■ Trabajo requerido
Según el fragmento sobre las excusas del fumador, ¿qué sistemas alternativos más sanos se podrían usar para domesticar la ansiedad?

■ Fragmento del texto
----

Podemos controlarlo cuando queramos (cuando quisiéramos se
quiere decir)
[argumento] ``En realidad fumo porque quiero y cuando así lo
decidiera lo dejaría sin mayor problema.
[falacia] El auto-control es ficticio porque está basado en
argumentos que más bien lo que demuestran es que la persona es adicta, como por
ejemplo no reconocer la fuerza de convicción y auto-engaño que tiene el hábito.
Efectos colaterales
[argumento] ``Yo lo dejaría si no fuera porque si dejo de
fumar engordaré o tendré tanta ansiedad que eso perjudicaría gravemente mi
salud''.
[falacia] Si realmente quisiéramos domesticar la ansiedad
podríamos recurrir a sistemas alternativos de control más sanos, como el ejercicio,
una tila, actividades, etc. y de la misma forma vigilar el peso controlando la
conducta de comer en exceso.
Es bueno ser flexible
[argumento] ``Ya has probado durante unos días que puedes
dejar de fumar cuando quieras, así que ahora podrías fumar sin peligro un
cigarrillo que sería como una especie de premio para alegrarnos por haberlo
dejado, y además no existe peligro de recaída ya que hemos demostrado fuerza de
voluntad, y además, en la vida es bueno ser flexibles en vez de rígidos y
dogmáticos''
[falacia] Fumo porque quiero y cuando quiero lo dejo, cuando
más bien hemos tenido que dejarlo aunque queríamos, forzados por razones de
salud, y además no siendo flexibles, sino más bien por una quirúrgica y
trabajosa deshabituación disciplinada.
Aunque el fumador lleve muchísimo tiempo sin fumar, la ola del deseo puede
seguir asaltándole en los momentos oportunos, de debilidad, desesperación,
crisis, para darle guerra con un nuevo asalto, siempre con su vocecita
salvadora, prometiendo su poder calmante, su supuesto gran placer de alivio o
incluso su poder dudoso de venganza por lo malo que nos ha pasado.

----

■ Información extraída
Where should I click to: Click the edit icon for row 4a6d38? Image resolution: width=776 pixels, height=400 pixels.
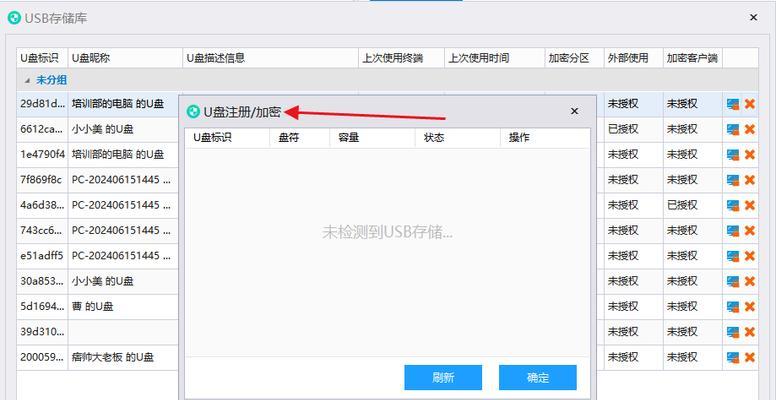[x=733, y=205]
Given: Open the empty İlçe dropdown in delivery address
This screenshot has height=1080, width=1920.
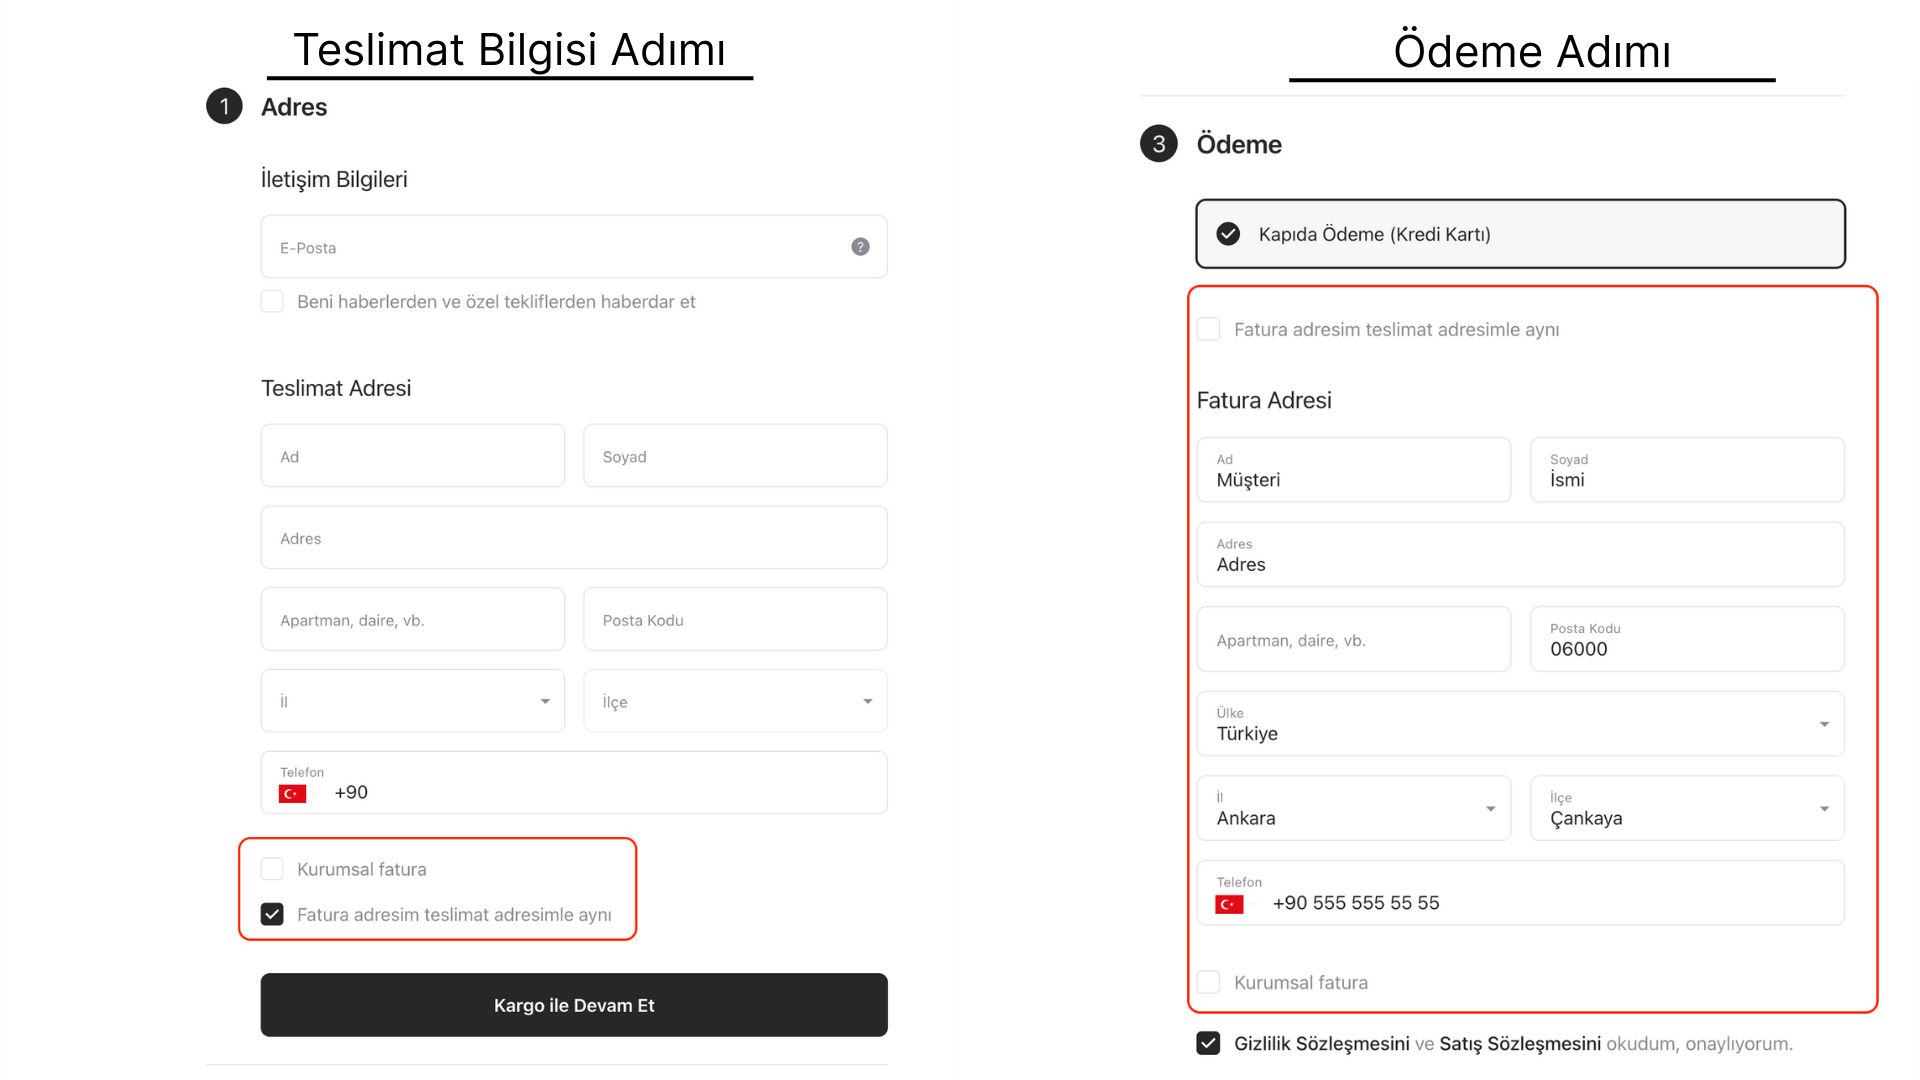Looking at the screenshot, I should click(x=735, y=701).
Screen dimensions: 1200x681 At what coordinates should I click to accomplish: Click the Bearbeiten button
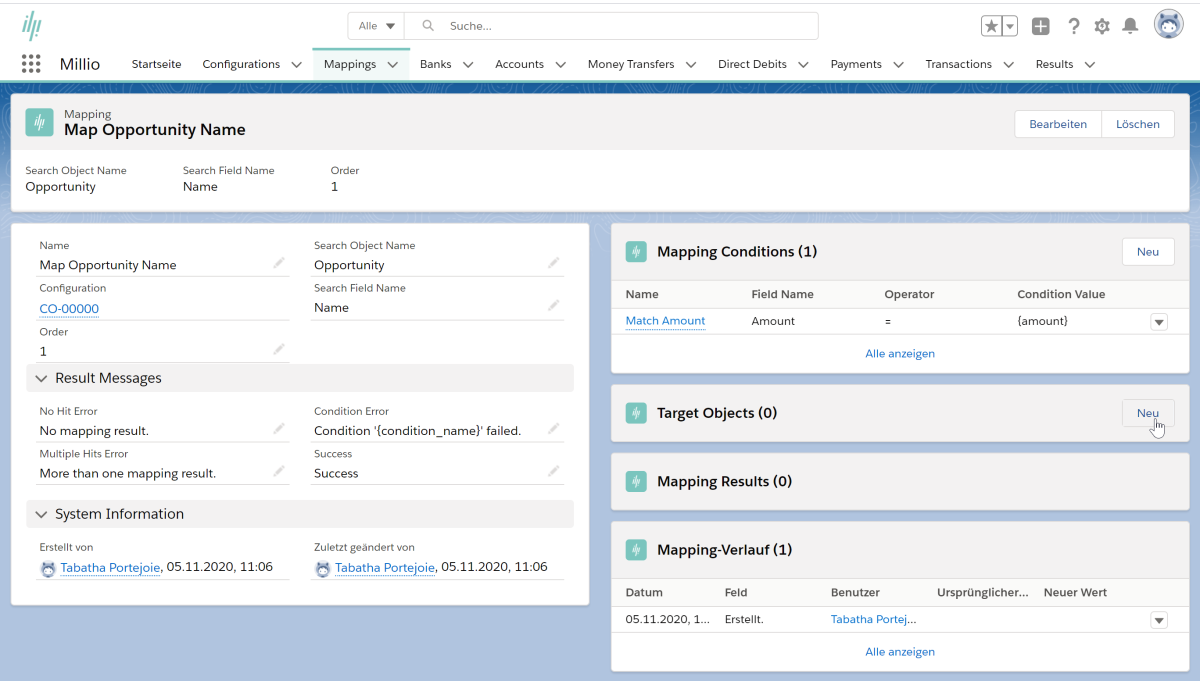(1057, 124)
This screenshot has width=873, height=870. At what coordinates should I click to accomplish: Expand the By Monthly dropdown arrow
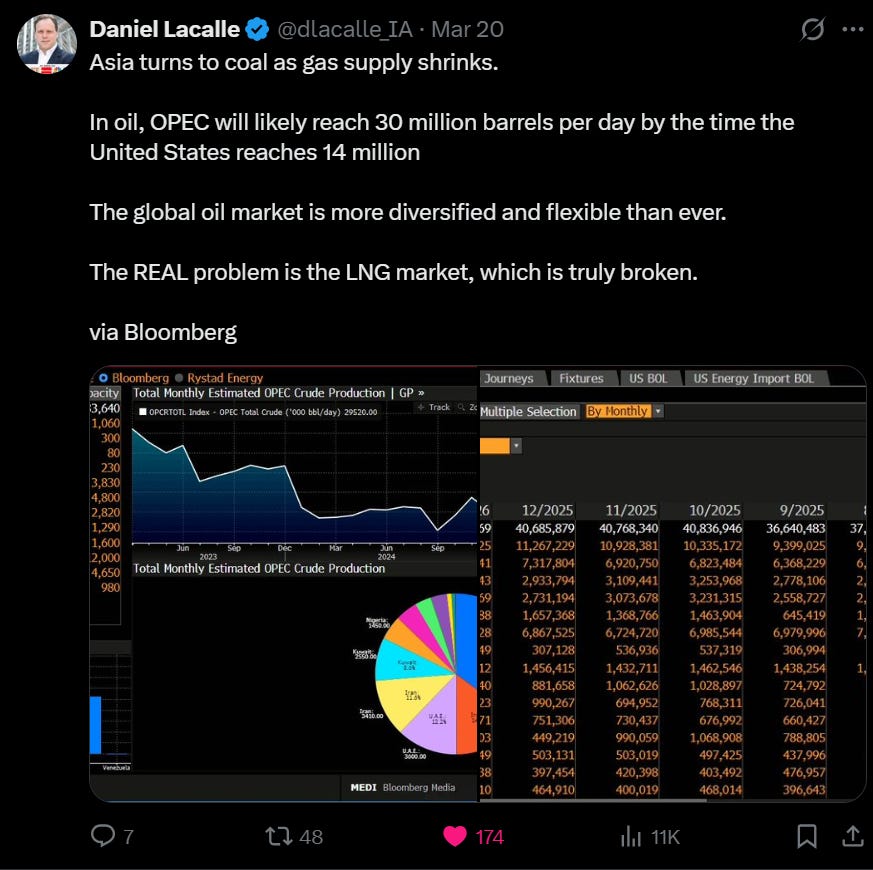click(658, 411)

----

■ Tarea resuelta
El ejercicio, una tila y actividades.